[TASK DIRECTIONS]
The required output consists solely of the lines from the line containing "Spenden (285, 708)" through the end of the records, copied exactly.

[PROVIDED DATA]
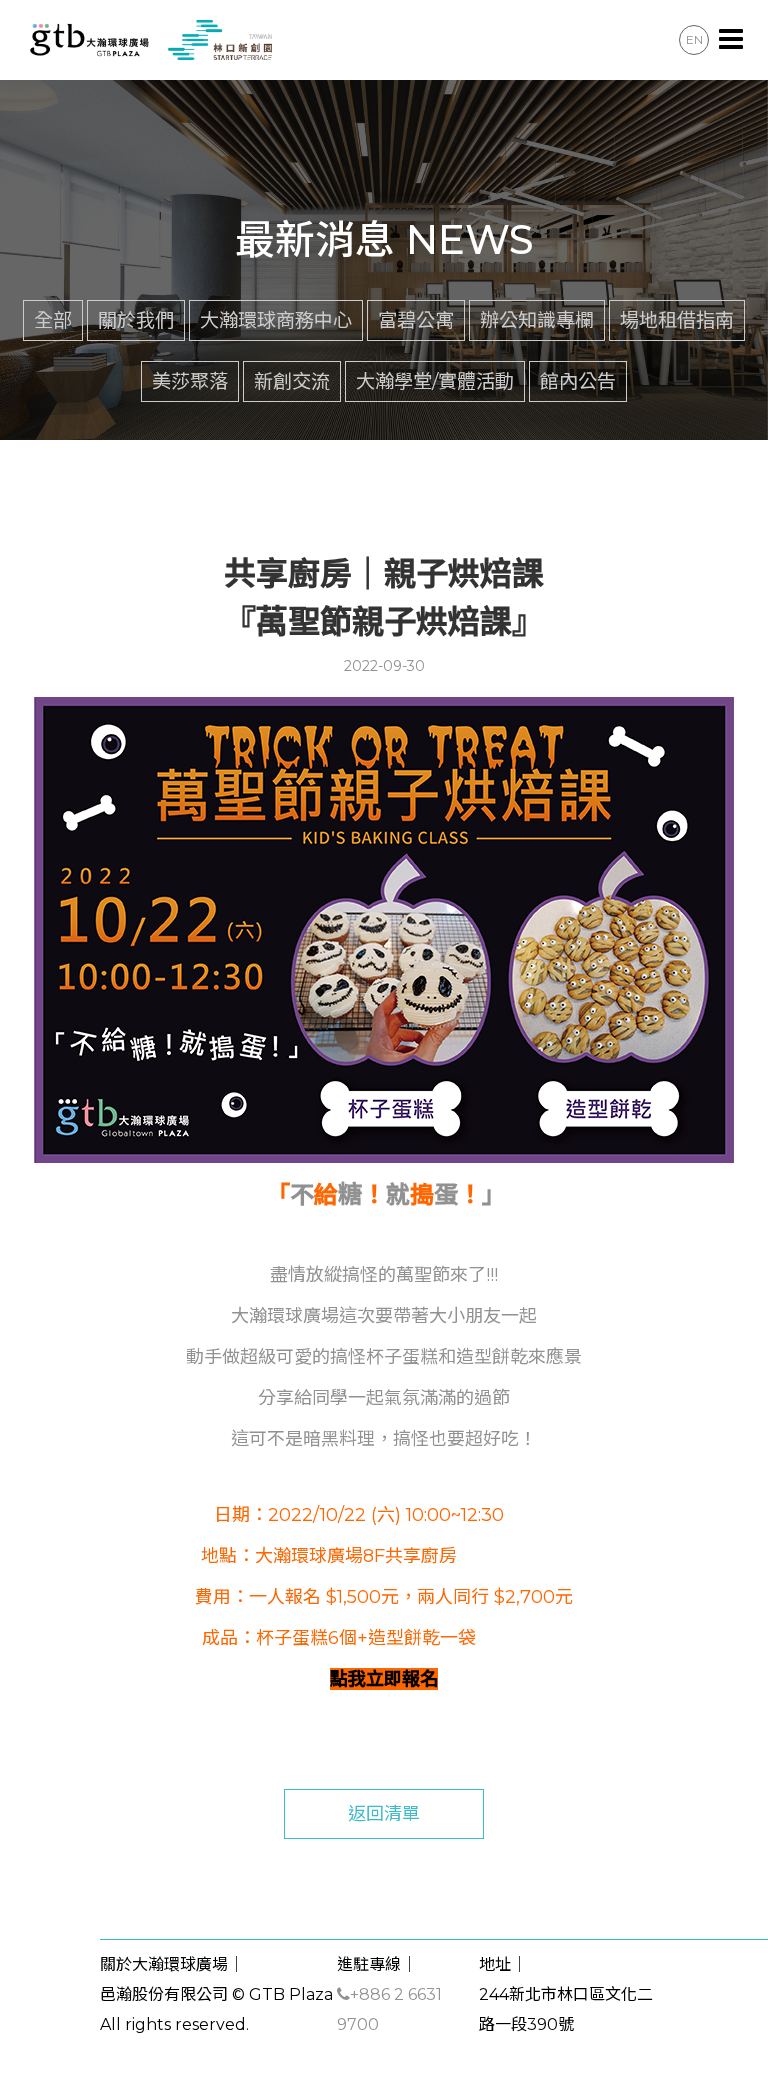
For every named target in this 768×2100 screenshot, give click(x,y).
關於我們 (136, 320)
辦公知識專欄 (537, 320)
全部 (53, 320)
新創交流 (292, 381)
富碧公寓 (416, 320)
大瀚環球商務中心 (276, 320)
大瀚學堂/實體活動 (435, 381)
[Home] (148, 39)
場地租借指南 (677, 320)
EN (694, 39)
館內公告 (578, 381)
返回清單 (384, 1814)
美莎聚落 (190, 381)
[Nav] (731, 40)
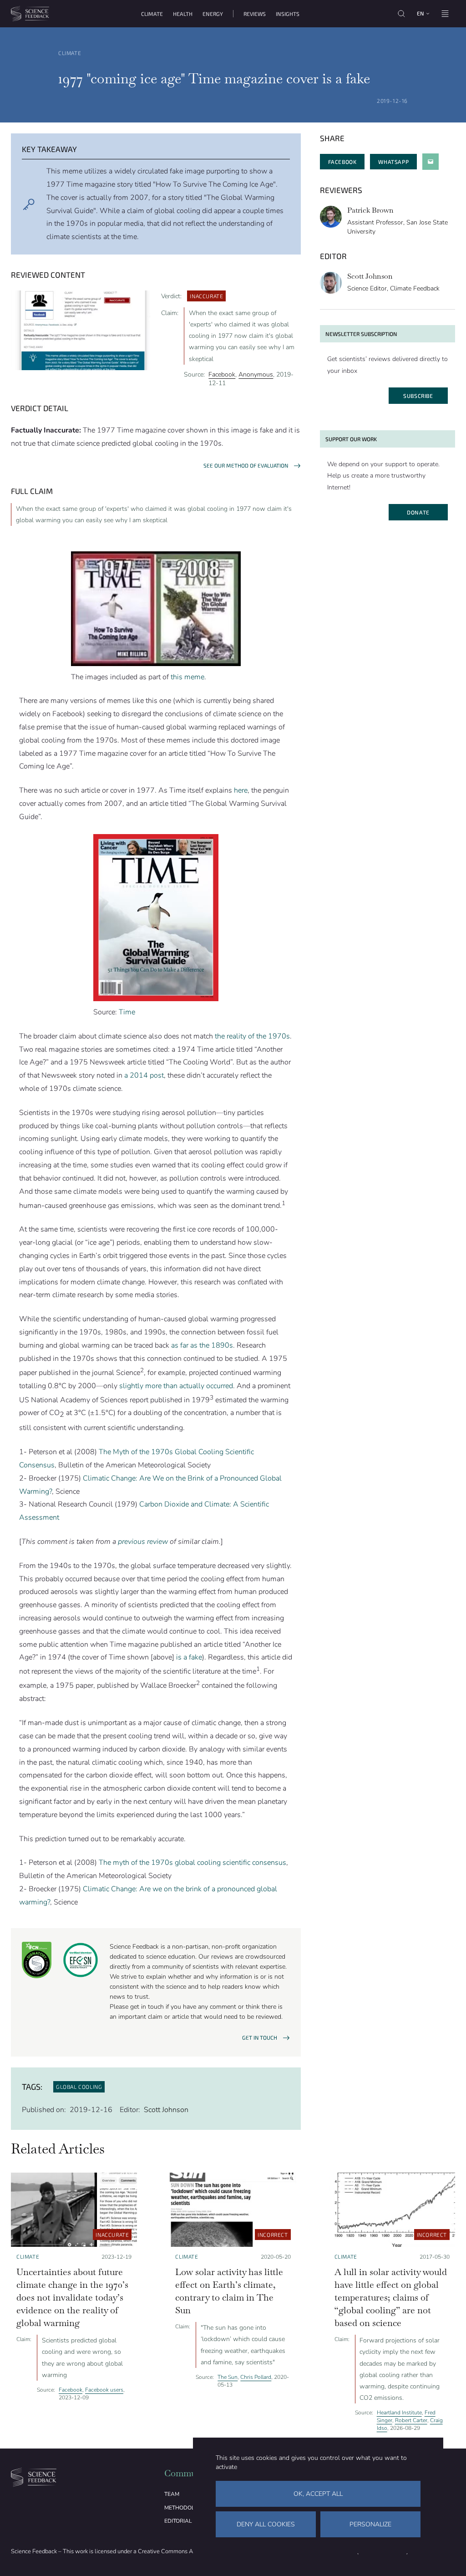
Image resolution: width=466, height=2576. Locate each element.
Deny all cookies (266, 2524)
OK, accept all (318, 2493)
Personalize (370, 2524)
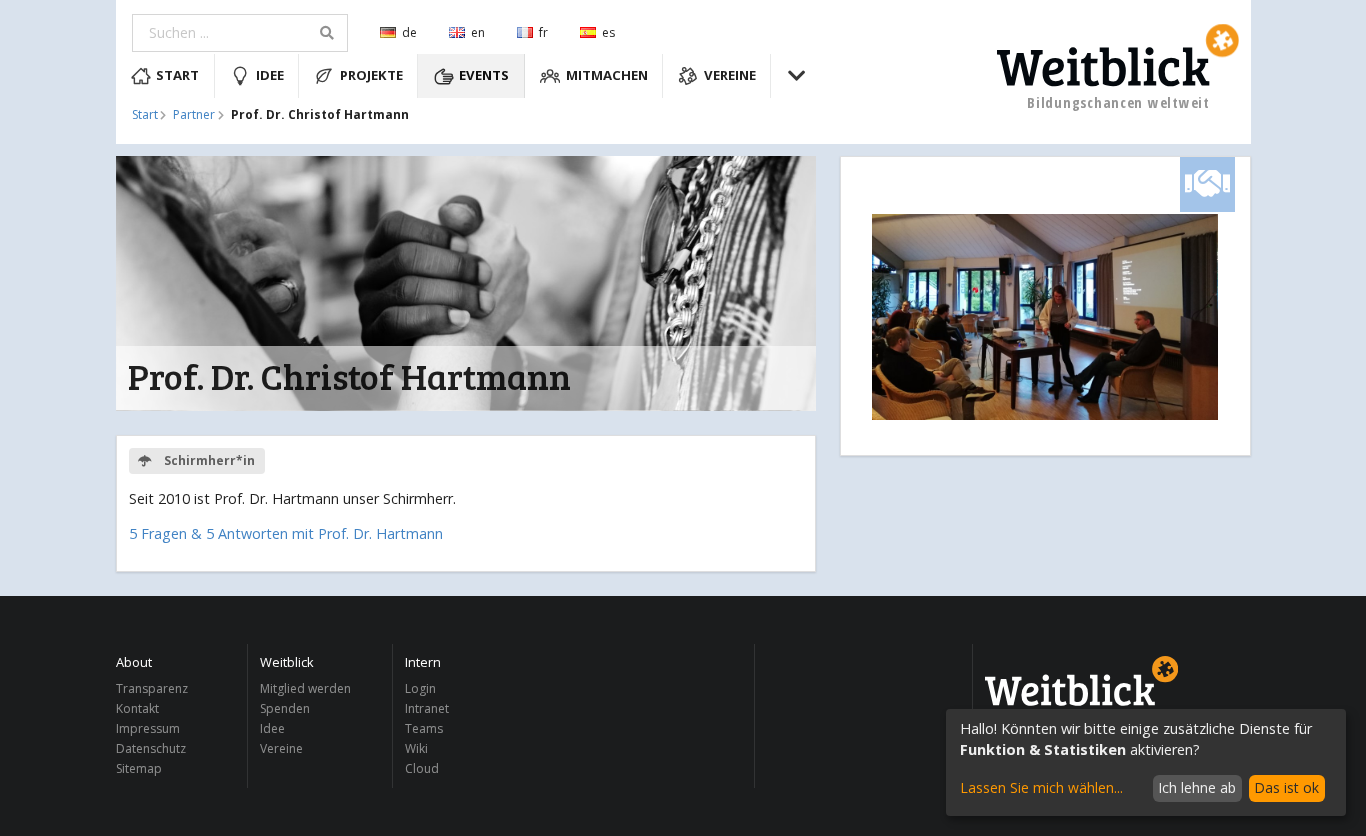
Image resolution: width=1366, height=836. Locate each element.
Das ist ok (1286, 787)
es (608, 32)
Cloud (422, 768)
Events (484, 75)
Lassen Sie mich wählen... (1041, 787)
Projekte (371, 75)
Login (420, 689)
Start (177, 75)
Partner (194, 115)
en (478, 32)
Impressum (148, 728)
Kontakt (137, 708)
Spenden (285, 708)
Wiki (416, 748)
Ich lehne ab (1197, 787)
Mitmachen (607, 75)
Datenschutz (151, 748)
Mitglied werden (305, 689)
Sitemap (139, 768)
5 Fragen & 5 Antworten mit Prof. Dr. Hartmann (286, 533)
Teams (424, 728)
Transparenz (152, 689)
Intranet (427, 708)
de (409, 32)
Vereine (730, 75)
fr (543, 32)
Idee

[EXPECTED ANSWER]
Spenden (285, 708)
Wiki (416, 748)
Ich lehne ab (1197, 787)
Mitmachen (607, 75)
Datenschutz (151, 748)
Mitglied werden (305, 689)
Sitemap (139, 768)
5 Fragen & 5 Antworten mit Prof. Dr. Hartmann (286, 533)
Teams (424, 728)
Transparenz (152, 689)
Intranet (427, 708)
de (409, 32)
Vereine (730, 75)
fr (543, 32)
Idee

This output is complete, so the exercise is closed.